Where the records below show a line containing "Viewport: 790px width, 923px height.", start copying; end with the line containing "Click the DESIGN LITERACY subtitle", and copy it too.

Data extracts:
Segment Open

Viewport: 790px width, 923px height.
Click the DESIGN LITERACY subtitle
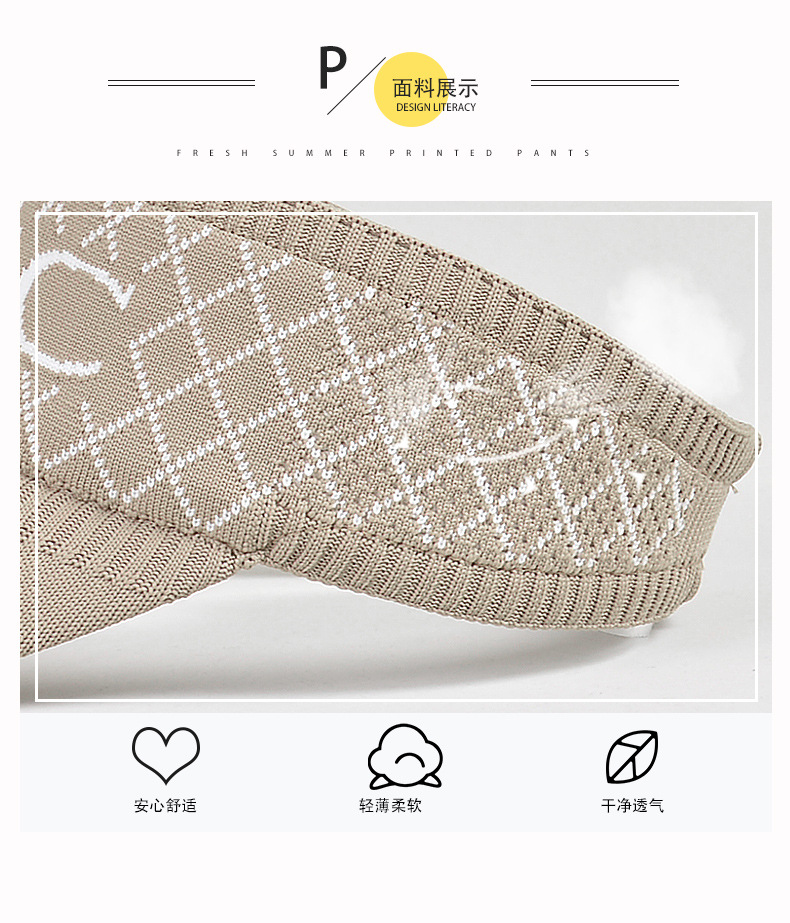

Segment Closed
Segment Open

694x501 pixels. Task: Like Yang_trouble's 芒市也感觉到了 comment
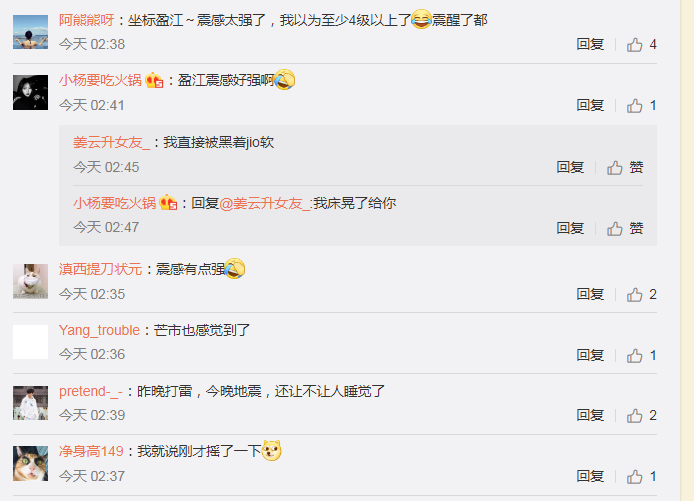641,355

Segment Closed
Segment Open

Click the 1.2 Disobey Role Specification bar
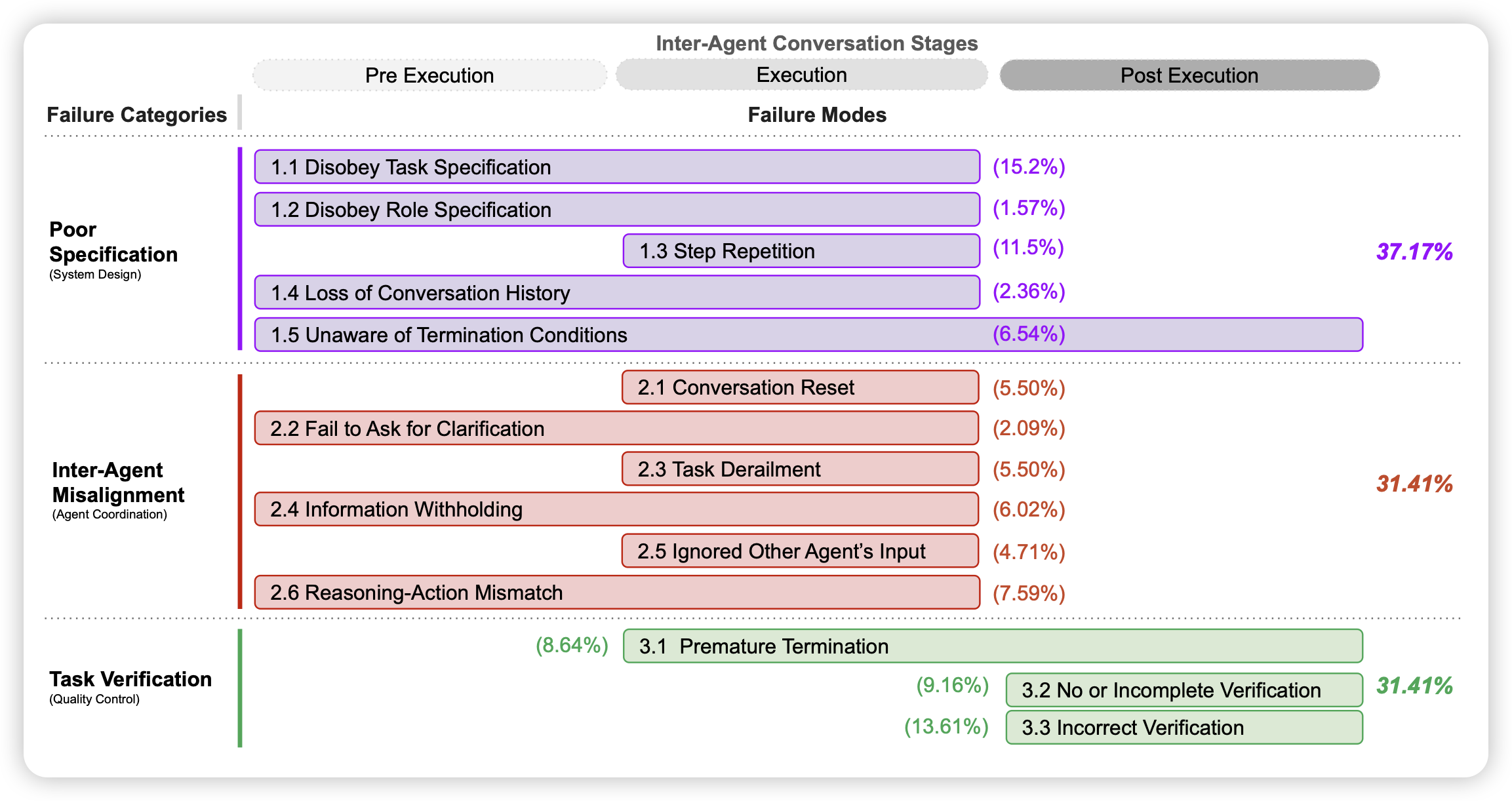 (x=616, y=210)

Segment Closed

Result of the exercise:
Viewport: 790px width, 923px height.
Click the DESIGN LITERACY subtitle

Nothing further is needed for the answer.